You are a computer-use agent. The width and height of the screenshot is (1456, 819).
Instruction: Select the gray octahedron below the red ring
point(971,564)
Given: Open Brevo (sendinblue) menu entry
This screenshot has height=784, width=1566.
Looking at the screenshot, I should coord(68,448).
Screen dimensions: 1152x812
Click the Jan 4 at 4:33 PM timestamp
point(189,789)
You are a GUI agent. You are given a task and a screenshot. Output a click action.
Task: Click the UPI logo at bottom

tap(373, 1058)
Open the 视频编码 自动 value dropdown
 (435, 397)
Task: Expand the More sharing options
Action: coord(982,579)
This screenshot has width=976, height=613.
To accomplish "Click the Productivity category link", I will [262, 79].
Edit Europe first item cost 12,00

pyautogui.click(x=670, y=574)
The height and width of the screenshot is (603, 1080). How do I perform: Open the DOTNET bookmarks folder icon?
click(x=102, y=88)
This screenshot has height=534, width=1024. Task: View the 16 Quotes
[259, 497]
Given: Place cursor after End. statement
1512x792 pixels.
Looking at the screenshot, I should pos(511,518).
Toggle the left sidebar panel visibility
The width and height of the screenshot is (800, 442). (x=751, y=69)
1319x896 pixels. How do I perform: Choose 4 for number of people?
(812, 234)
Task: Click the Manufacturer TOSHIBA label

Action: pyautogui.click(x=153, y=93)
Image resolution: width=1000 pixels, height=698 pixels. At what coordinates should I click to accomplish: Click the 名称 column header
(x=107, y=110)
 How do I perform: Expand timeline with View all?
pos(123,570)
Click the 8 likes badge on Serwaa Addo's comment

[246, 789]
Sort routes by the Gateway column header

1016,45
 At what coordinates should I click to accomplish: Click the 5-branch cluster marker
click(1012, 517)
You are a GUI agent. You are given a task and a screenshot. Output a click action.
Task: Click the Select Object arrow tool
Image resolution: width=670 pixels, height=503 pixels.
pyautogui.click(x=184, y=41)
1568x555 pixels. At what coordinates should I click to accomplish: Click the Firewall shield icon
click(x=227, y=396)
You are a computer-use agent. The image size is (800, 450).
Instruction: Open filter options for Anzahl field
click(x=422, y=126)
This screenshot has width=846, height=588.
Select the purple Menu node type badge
★ ★ ★ ★ ★ ★ ★
● **Task to complete**:
Copy out the records above word for word, from the first line through the line containing "point(189,789)", including both of those lines.

● **Correct result**:
You are a computer-use agent. The width and height of the screenshot is (1456, 819).
Instruction: Select the gray octahedron below the red ring
point(971,564)
Given: Open Brevo (sendinblue) menu entry
This screenshot has height=784, width=1566.
Looking at the screenshot, I should coord(68,448).
Screen dimensions: 1152x812
Click the Jan 4 at 4:33 PM timestamp
point(189,789)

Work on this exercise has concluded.